→ COMPLETE THE FOLLOWING
[1] Which renowned artists does the passage about the Gringolts Quartet name as past collaborators? List every one.
[2] Repeat word for word the stretch of the Gringolts Quartet passage from "Highlights from the" through "and Eduard Brunner.".

→ GIVEN PASSAGE
Highlights from the past season include performances at the Lucerne Festival, the Philharmony in St Petersburg, the Oleg Kagan Musikfest in Kreuth and the Kasseler Musiktage. During the upcoming seasons they will perform a.o. at the Menuhin Gstaad Festival, the Auditori Barcelona, the Sociedad Filarmónica de Bilbao, Salzburgerfestspiele and the Società di concerti in Milano. They have already had the opportunity to collaborate with renowned artists such as Leon Fleischer, Jörg Widmann, David Geringas, Alexander Lonquich and Eduard Brunner.

Gringolts Quartet’s debut recording for Onyx was published in 2011, containing the complete string quartets and the piano quintet of Robert Schumann. This recording met with great critical acclaim, by Diapason, The Independent, Kulturspiegel and Swiss Radio DRS, amongst many others.

→ RECORDED DATA
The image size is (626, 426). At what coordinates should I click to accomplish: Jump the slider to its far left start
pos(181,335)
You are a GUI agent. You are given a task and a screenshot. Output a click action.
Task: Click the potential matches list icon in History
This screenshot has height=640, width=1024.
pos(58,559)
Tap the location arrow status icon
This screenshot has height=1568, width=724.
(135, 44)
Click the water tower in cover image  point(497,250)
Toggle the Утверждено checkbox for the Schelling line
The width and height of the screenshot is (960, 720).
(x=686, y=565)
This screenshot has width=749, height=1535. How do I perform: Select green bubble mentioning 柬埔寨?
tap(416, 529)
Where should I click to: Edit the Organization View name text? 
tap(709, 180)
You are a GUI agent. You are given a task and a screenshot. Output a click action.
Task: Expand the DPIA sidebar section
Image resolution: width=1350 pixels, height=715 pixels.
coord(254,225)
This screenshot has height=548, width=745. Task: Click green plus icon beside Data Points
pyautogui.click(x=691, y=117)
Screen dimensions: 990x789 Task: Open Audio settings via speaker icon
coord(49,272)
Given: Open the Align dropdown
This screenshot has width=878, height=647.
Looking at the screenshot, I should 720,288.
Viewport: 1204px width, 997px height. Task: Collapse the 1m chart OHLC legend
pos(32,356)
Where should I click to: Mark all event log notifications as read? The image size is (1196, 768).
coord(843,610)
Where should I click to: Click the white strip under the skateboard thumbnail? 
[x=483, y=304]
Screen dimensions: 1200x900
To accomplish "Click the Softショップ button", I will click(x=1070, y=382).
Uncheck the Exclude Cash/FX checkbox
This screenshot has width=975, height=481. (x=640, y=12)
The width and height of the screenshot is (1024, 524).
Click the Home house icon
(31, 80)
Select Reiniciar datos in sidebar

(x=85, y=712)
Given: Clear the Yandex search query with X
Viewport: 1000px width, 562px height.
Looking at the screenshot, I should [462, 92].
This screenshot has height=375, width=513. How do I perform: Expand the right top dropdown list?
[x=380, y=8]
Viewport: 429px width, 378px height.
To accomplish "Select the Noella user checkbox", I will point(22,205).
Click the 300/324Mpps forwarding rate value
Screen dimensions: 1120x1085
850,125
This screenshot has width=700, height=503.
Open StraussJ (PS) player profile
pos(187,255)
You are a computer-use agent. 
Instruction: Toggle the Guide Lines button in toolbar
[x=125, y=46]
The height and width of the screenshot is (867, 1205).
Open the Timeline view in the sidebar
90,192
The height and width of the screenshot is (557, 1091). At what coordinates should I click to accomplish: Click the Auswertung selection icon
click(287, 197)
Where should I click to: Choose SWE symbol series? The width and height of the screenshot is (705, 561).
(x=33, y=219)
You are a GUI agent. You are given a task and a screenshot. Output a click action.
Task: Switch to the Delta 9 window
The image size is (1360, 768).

→ RESULTS BY TASK
[1] Leon Fleischer, Jörg Widmann, David Geringas, Alexander Lonquich, Eduard Brunner

[2]
Highlights from the past season include performances at the Lucerne Festival, the Philharmony in St Petersburg, the Oleg Kagan Musikfest in Kreuth and the Kasseler Musiktage. During the upcoming seasons they will perform a.o. at the Menuhin Gstaad Festival, the Auditori Barcelona, the Sociedad Filarmónica de Bilbao, Salzburgerfestspiele and the Società di concerti in Milano. They have already had the opportunity to collaborate with renowned artists such as Leon Fleischer, Jörg Widmann, David Geringas, Alexander Lonquich and Eduard Brunner.